Data extracted from a collection
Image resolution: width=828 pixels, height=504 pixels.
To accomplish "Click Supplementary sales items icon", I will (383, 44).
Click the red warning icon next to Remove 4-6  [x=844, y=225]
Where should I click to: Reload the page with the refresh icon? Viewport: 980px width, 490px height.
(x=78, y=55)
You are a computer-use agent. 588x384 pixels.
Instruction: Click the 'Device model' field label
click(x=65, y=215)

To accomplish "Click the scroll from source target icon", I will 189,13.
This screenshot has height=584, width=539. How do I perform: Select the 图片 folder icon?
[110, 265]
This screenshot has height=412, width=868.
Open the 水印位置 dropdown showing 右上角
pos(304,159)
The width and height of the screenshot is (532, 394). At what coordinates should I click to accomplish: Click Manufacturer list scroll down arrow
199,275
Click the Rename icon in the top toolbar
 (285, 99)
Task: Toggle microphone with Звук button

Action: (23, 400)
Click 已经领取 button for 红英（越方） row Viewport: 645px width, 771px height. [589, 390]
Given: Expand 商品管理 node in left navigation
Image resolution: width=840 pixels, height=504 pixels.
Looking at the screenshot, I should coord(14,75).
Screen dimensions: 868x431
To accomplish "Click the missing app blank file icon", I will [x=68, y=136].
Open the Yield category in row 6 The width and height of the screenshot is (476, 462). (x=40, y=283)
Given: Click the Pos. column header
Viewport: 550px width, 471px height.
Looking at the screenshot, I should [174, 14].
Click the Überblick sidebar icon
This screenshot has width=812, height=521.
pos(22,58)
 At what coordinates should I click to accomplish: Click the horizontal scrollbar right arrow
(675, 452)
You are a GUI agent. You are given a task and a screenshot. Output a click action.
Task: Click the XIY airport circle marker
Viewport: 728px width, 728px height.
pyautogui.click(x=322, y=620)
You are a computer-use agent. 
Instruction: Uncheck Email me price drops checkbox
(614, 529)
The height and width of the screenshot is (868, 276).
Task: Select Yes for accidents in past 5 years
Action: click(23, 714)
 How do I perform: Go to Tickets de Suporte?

Problem: The answer must be every line of the data that contains the word "will".

Written answer:
To accomplish "Click Supplementary sales items icon", I will (383, 44).
To accomplish "Click the scroll from source target icon", I will 189,13.
To accomplish "Click the missing app blank file icon", I will [x=68, y=136].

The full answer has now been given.